Saved data entries:
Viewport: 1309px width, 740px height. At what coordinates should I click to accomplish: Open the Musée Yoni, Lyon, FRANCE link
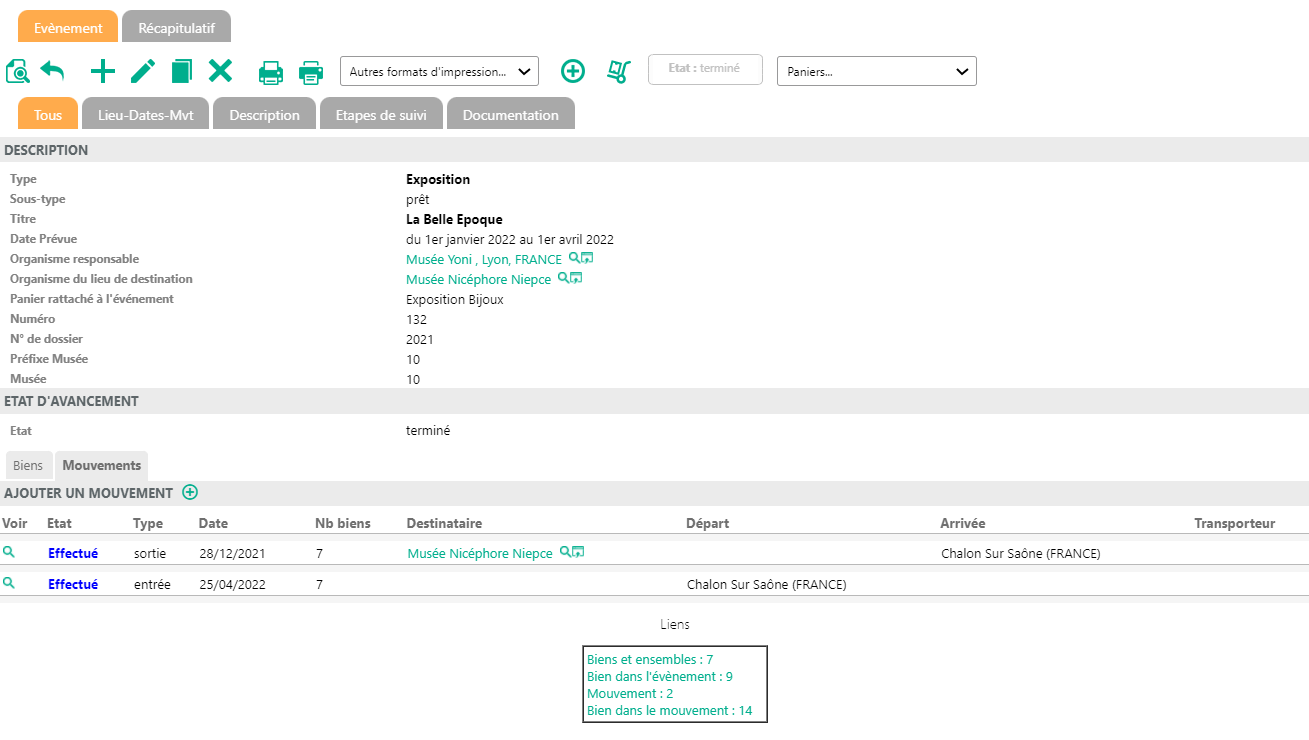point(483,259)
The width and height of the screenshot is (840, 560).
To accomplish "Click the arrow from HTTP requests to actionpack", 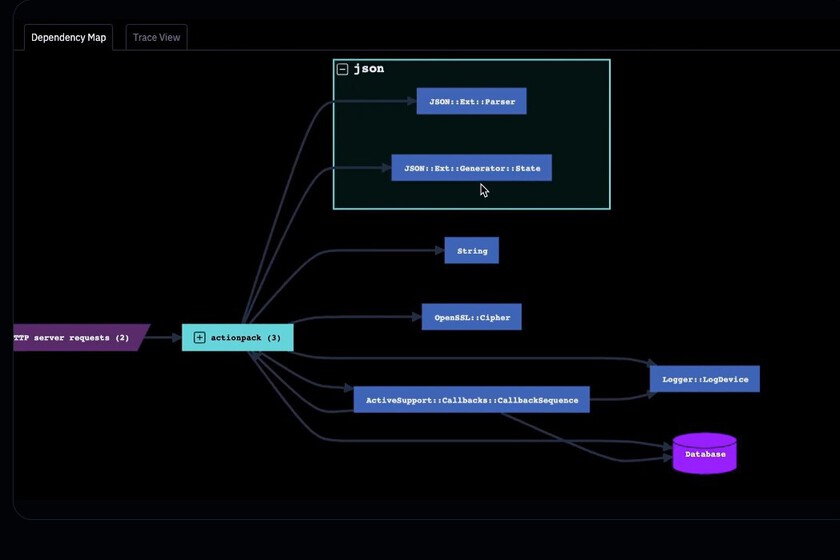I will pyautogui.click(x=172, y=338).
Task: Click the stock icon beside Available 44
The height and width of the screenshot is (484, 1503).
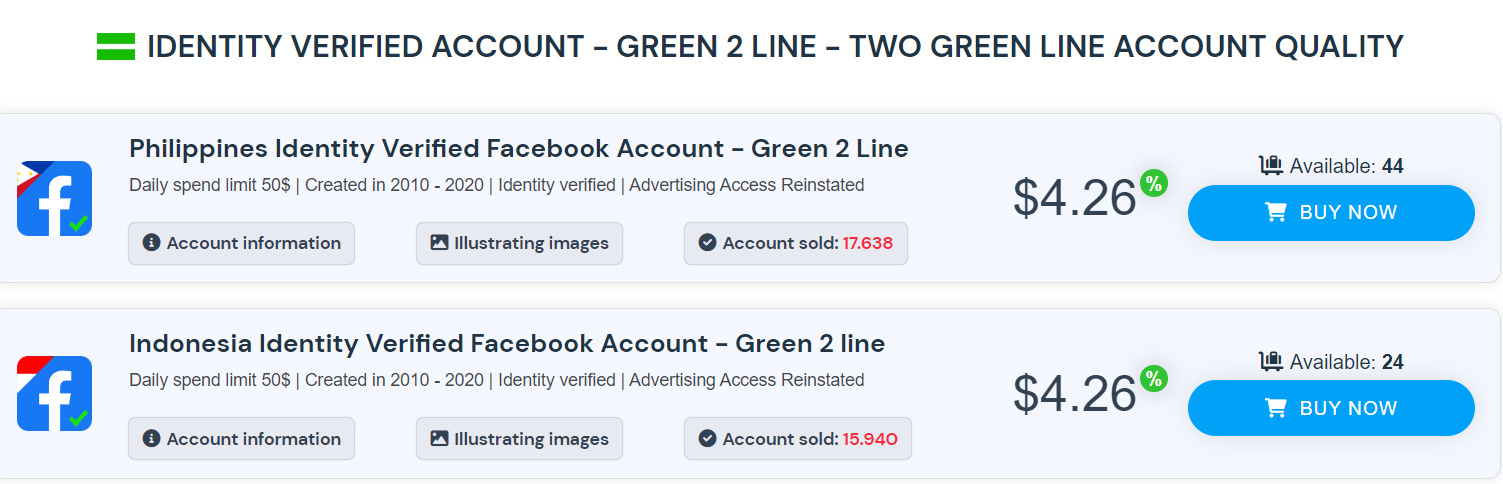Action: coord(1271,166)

What the task asks:
Take the line that contains "Task: Click the" and every line after it down to the last line of the entries above, and output them exactly, with nothing else and no pictures.

Solution for this exercise:
Task: Click the stock icon beside Available 44
The height and width of the screenshot is (484, 1503).
Action: coord(1271,166)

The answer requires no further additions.